• Texte fourni
Contraints d’absorber les nombreux reports de concerts annulés ces deux dernières années, les salles proposent aujourd’hui une offre de spectacles qui est anormalement élevée, au moment précis où les festivals d’été s’organisent. Au casse-tête de la pénurie de main-d’oeuvre s’ajoute dès lors une pénurie de matériel dans cet embouteillage d’événements culturels. Scènes, échafaudages, régies, haut-parleurs, projecteurs… Le matériel technique vient à manquer, tout comme d’autres infrastructures plus inattendues. “Il devient difficile de trouver des équipes de montage et il faut parfois aller les chercher en Allemagne ou en Angleterre, confie Charles Gardier, organisateur des Francofolies de Spa. Certains produits spécifiques sont aussi devenus des denrées rares, par exemple les containers dont on se sert pour installer des loges ou des bureaux de régie durant le festival. Cela occasionne forcément des surcoûts pour en trouver.”

“On manque aussi de barrières, de plaques de roulage et même de cabines de toilettes mobiles, renchérit Fabrice Lamproye, co-directeur des Ardentes. Comme mes collègues, je vis des tensions et des frayeurs par rapport à la fourniture de matériel et de main-d’oeuvre, mais je ne dirais pas que les festivals sont menacés pour autant. Nous devons simplement faire preuve de créativité pour trouver des solutions alternatives, même si celles-ci sont, au final, plus coûteuses.”

• Données enregistrées
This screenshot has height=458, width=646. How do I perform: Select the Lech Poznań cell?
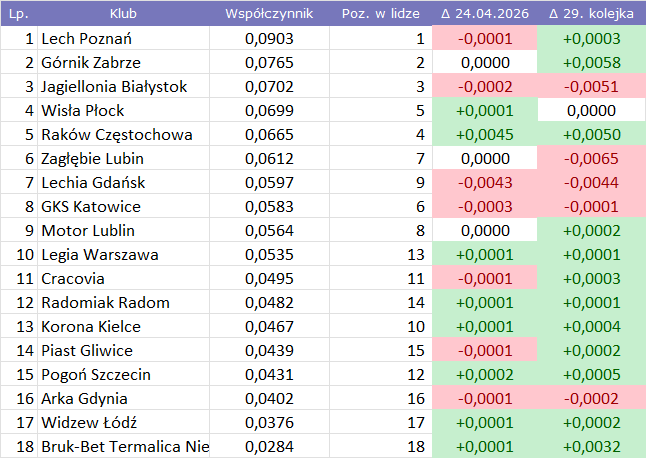[86, 39]
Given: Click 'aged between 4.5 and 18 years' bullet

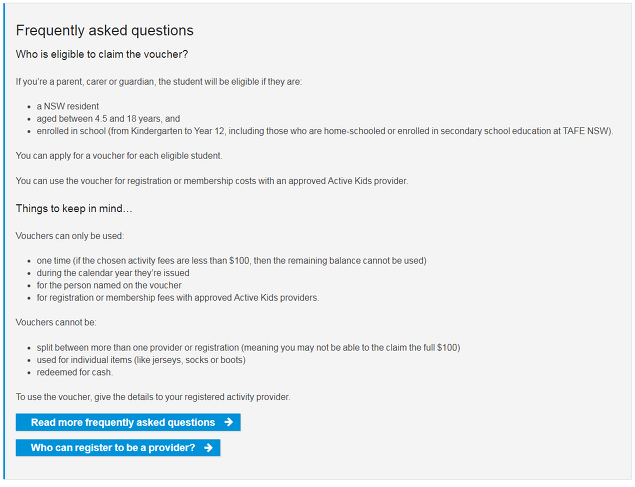Looking at the screenshot, I should click(108, 119).
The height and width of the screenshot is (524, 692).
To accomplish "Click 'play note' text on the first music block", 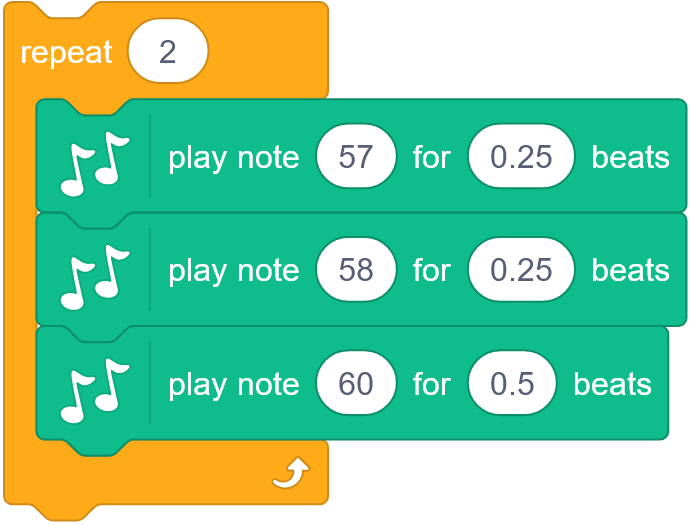I will click(x=234, y=158).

• Liste des tâches
a - D'après le texte fourni, dans quels pays faut-il parfois aller chercher des équipes de montage ?
b - Indiquez si chaque affirmation concorde avec le texte fourni, en citant les mots qui tranchent : (i) Charles Gardier organise les Francofolies de Spa. (ii) Fabrice Lamproye juge les festivals menacés. (iii) Les solutions alternatives finissent par coûter moins cher.

• Résultats
a - En Allemagne ou en Angleterre.

b -
(i) Oui : « Charles Gardier, organisateur des Francofolies de Spa »
(ii) Non : « je ne dirais pas que les festivals sont menacés pour autant »
(iii) Non : « même si celles-ci sont, au final, plus coûteuses »